Tim Sullivan

Junior Professor in Applied Mathematics:
Risk and Uncertainty Quantification

Outlines of Some Research Topics

My general area of research is uncertainty quantification, at the intersection of applied mathematics, probability, statistics, and computational science. The brief descriptions below outline some of my research interests, past work, and ideas for the future. If you are interested in any of these areas, then please get in touch!

A common theme underlying many of my current research interests is to add ‘the right amount of uncertainty’ to an otherwise certain or near-certain prediction, in order to correctly compensate for over-confidence in the modelling process. In the words of Julian Baggini:

The mark of a mature, psychologically healthy mind is indeed the ability to live with uncertainty and ambiguity, but only as much as there really is.

Probabilistic Numerics

Beginning with seminal papers of Diaconis (1988) and O'Hagan (1992), there has been interest in giving probabilistic solutions to deterministic problems such as quadrature, linear algebra, optimisation, etc. For example, a Bayesian approach to computing the integral of some function \(f \colon [a, b] \to \mathbb{R}\) would be to specify a prior probability measure on a suitable space of integrands, treat the evaluations \(y_{i} = f(x_{i})\) of \(f\) at \(n\) quadrature nodes \(x_{i} \in [a, b]\) as observed data, and then form the posterior distribution

\( \mathbb{P} \left( \int_{a}^{b} f(x) \, \mathrm{d} x \,\middle|\, f(x_{i}) = y_{i} \text{ for } i = 1, \dots, n \right) . \)

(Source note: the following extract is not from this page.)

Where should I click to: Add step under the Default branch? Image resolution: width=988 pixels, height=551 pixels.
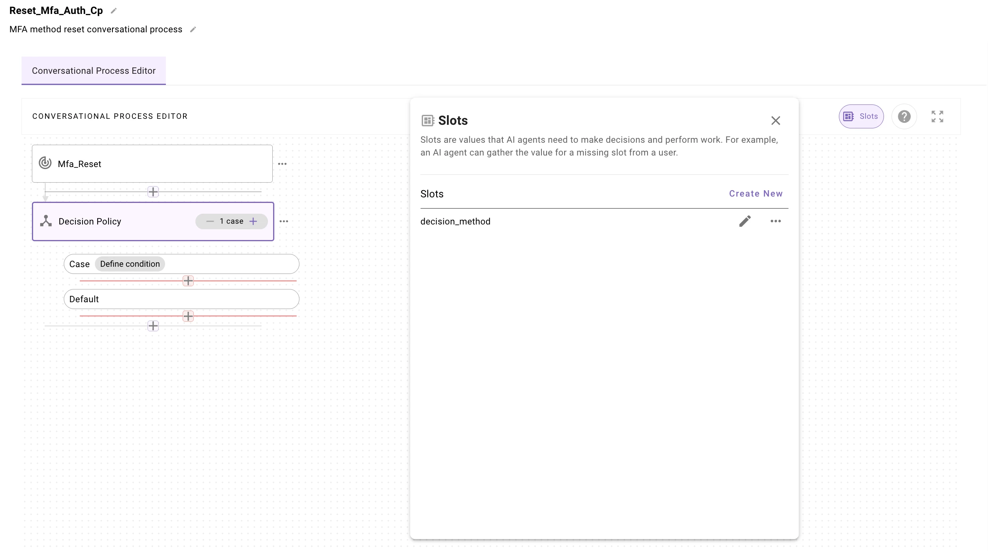point(188,316)

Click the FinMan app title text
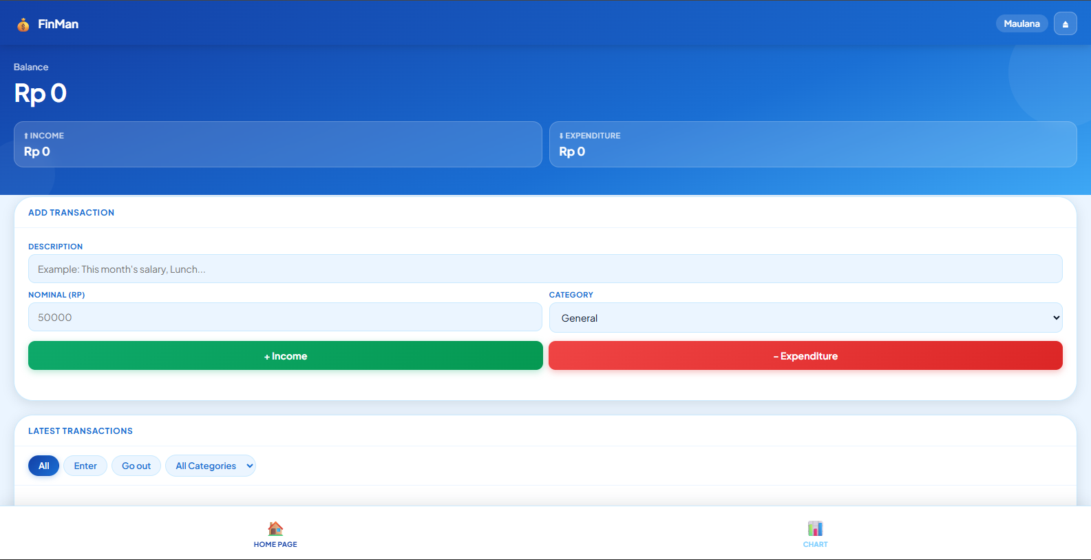[58, 24]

The expected value of this distribution gives an estimate of the value of the integral, and the variance can be used as a measure of accuracy.

For forward ODE and elliptic PDE solves arising in Bayesian inverse problems, this area was recently stimulated by Conrad et al. (2016), who pointed out the problems associated with over-confident inferences arising from under-resolved models, and established an optimal scaling for Gaussian process perturbations of standard numerical schemes (e.g. implicit Euler or RK4) that introduces maximal uncertainty without changing the deterministic convergence rate for the mean. Thus, for an ODE

\( u'(t) = f(u(t)) \)

and a time step \(\tau > 0\), one replaces the deterministic numerical integrator (discrete time flow map \(\Psi^{\tau}\))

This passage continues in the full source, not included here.